Afghan Journal

Lifting the veil on conflict, culture and politics

Saving women’s rights in a post-war Afghanistan

By Reuters Staff
August 23, 2010


                                                        By Andrew Hammond

There have been worrying signs in Kabul over the past week  that political and social gains made by women since the Taliban  were removed from power in 2001 are at best tenuous.

 ”Normalising” the country’s profile after the extremes of  five years of Taliban rule has been one main justifications for  continuing the Western military mission in Afghanistan, and of  Hamid Karzai’s government.

Karzai’s interim cabinet after 2001 included a female  vice-president and there were three female ministers after his
election in 2004.  Next month’s parliamentary polls maintain a  quota to ensure at least 25 percent of Walesi Jirga seats are  filled by women.

The state has also done away with the austere version of  Islamic law applied by the Taliban and its fixed sharia
punishments for crimes such as adultery. Women are not barred  from education or the workplace or no longer need cover up  completely in public.

Social freedoms, specifically those of women, have played a  central role in Western arguments justifying a military operation  dubbed by insurgents as an occupation by Crusaders

But as Karzai, a shrewd political operator, looks at ways to  bring the Taliban into the system, support for such progressive  liberal policies appears to be in danger of collapsing.

On the one hand, July’s “Peace Jirga” talked of social rights  for women but only a few weeks later a gathering of
Islamic religious scholars — Sunnis and Shi’ites — called for a  return to the sharia “hodud” punishments of the Taliban era.

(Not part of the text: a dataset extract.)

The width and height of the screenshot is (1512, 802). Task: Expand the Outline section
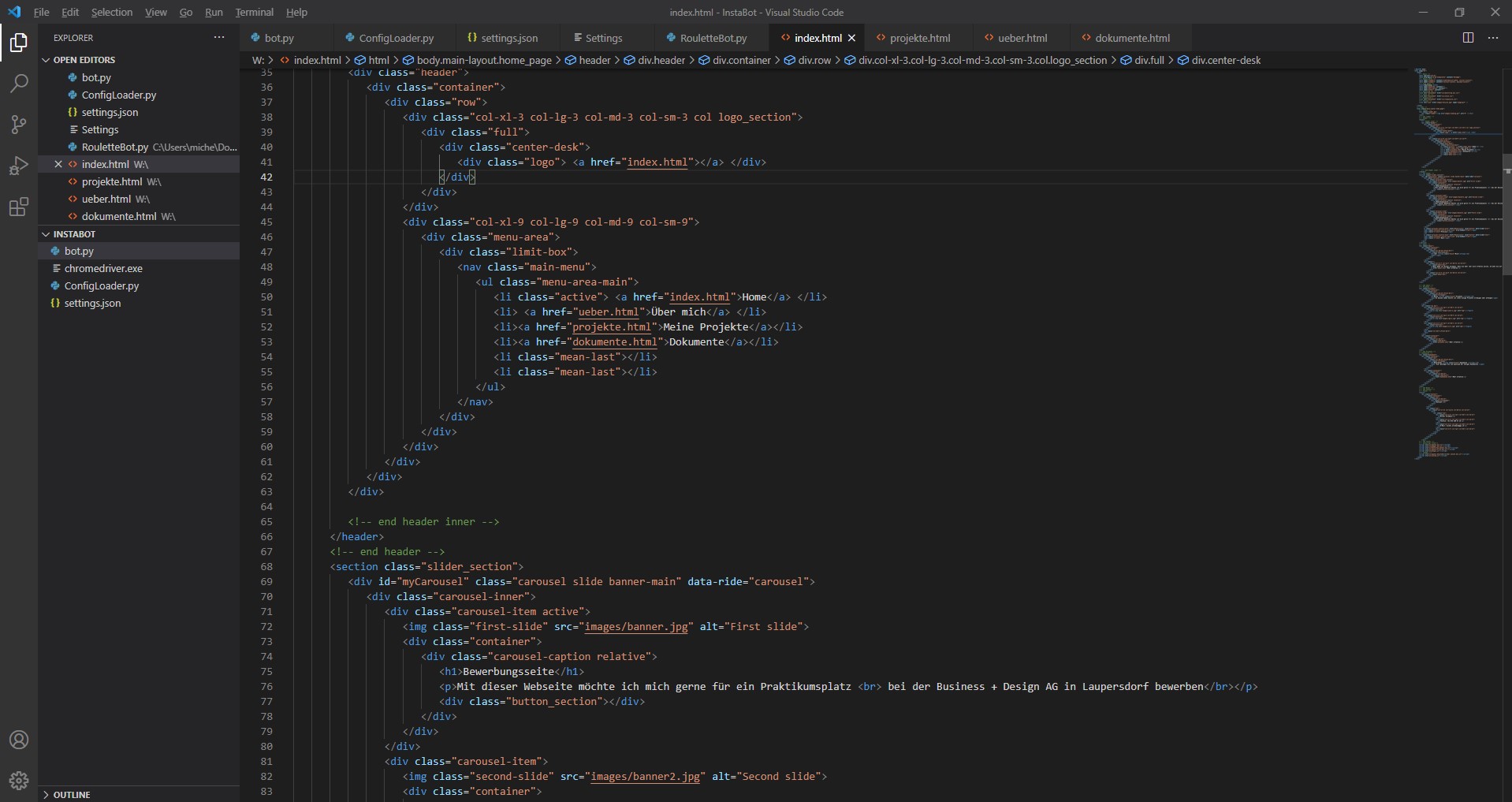(x=47, y=794)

The ulema were clear that strict Islamic law would speed up  the process of making peace with Islamist insurgents, as well as  help bring an end to the state of disorder in the country. That  desire for order was one reason why many Afghans welcomed the  Taliban in the mid-1190s in a country riven by warlords and  factionalism.

 Reports suggest that the Taliban have made headway in  returning to this version of sharia, and with the apparent
approval of at least some Afghans. The governor of the northern province of Kunduz, Mohammad  Omar, said on Aug. 16 that a man and his lover who tried to elope  had been stoned to death after their families asked the Taliban to apprehend them.

 The week before, a police official said the group had also  flogged and executed a woman accused of adultery in Badghis  province in the northwest. Karzai condemned the Badghis execution but his condemnation was over the “extrajudicial” nature of the execution, not the  style in which it was done.

The United States’ ambassador-at-large for global women’s  issues, Melanne Verveer, was in Kabul last week promoting a  business venture between a U.S. fashion retailer and a U.S. aid  organisation. She praised the entrepreneurial spirit and talent of Afghan  women but, asked about the situation for women in light of the  effort to create a political resolution, she seemed alarmed.  ”The women all tell me, as they tell everyone, they want an  end to the conflict, they want peace in this country. But they  don’t want peace at any price and they want to be assured as the  process goes forward that they are fully engaged in that process  and fully participating,” she said. “If women are silenced and  marginalised the prospects for peace will be subverted.”

Verveer said she had met Karzai and discussed the issue but  gave an inconclusive answer when asked whether she had received  an assurance that advances made by women would not be sacrificed  in the name of a poltical resolution with the Taliban.

“We talked about the importance of the process,” she said. “I  feel that he listened, and I hope with so many, particularly the  women of this country, that it will be a transparent process in  which they will not be viewed as the bargaining chip.”

Another member of the delegation was more direct. She said  government officials had told them bluntly peace in Afghanistan  would require compromises — including women’s rights.

The issue is now where, rather than whether, women will take  the hit: will education and employment still remain accessible,  but only via segregation and a strict dress code?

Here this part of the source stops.